Psychologists have long debated whether the human mind can be explained by a single unifying theory, or whether different functions such as attention and memory need to be studied separately. Now, artificial intelligence (AI) is entering that discussion, offering new ways to explore how the mind works.
In July 2025, a study was published in July 2025. nature We introduced an AI model called “Centaur”. Built on standard large-scale language models and refined using data from psychology experiments, Centaur was designed to simulate human cognitive behavior. It reportedly performed well across 160 tasks including decision-making, business management, and other mental processes. The results attracted widespread attention and were seen as a potential step toward AI systems that can more broadly replicate human thinking.
New research raises questions
More recent research published in National Science Open refute those claims. Researchers at Zhejiang University argue that Centaur’s apparent success may be due to overlearning. In other words, instead of understanding the task, the model may have learned to recognize patterns in the training data and reproduce expected answers.
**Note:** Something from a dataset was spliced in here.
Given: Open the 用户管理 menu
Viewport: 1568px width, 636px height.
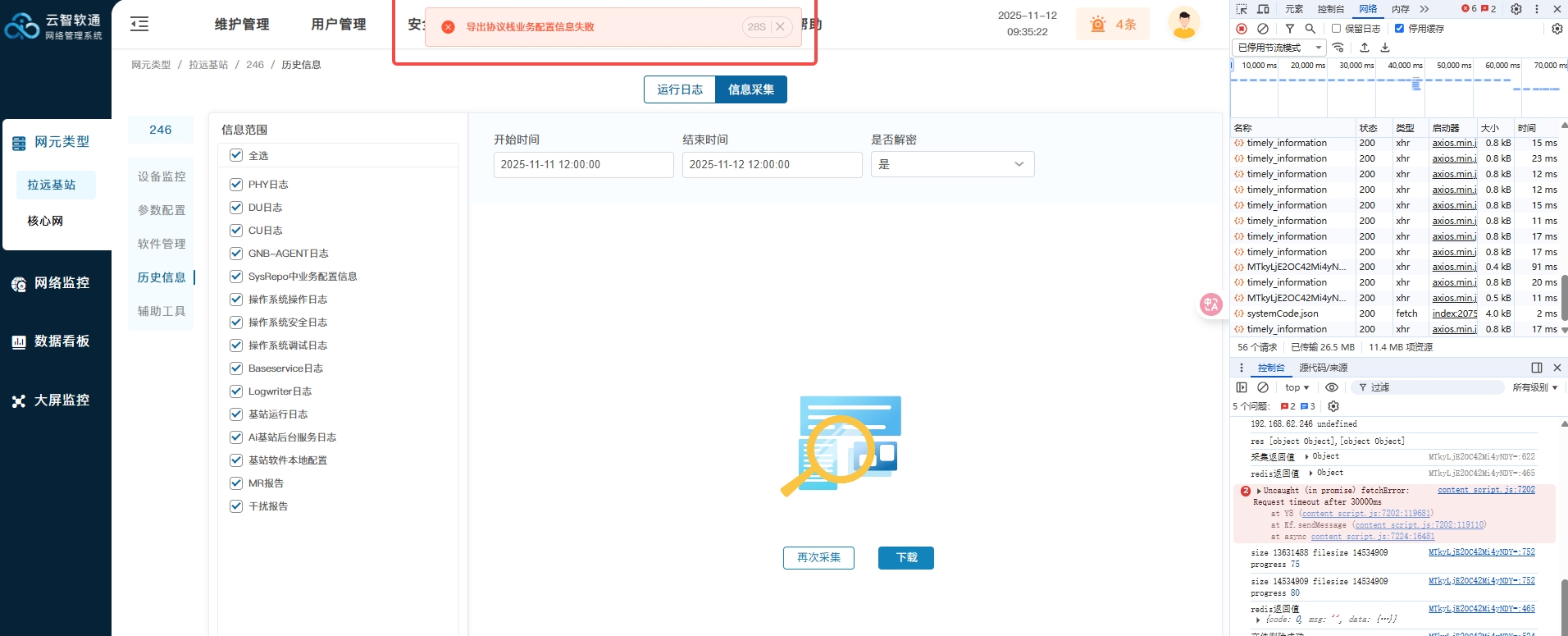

To test this idea, the researchers created several new evaluation scenarios. In one example, the original multiple-choice prompt describing a specific psychological task was replaced with the instruction, “Please choose option A.” If the model really understood the task, it would consistently choose option A. Instead, Centaur continued to select the “correct answer” from the original dataset.
This behavior suggests that the model is not interpreting the meaning of the question. Rather, they “guessed” the answer based on the statistical patterns they learned. The researchers compared this to students who achieved high scores by memorizing the test format without actually understanding the content.
Why is this important for AI evaluation?
This finding highlights the need for caution when evaluating the capabilities of large-scale language models. Although these systems are very effective at fitting data, their “black box” nature makes it difficult to know how they arrive at their output. This can lead to problems such as hallucinations and misunderstandings. Careful and varied testing is essential to determine whether a model actually has the skills it seems to demonstrate.
The real challenge: language understanding
Although Centaur was presented as a model capable of simulating cognition, its biggest limitation appears to be language understanding. Specifically, they have trouble recognizing and responding to the intent behind questions. This research suggests that achieving true language understanding may be one of the most important challenges in developing AI systems that can more fully model human cognition.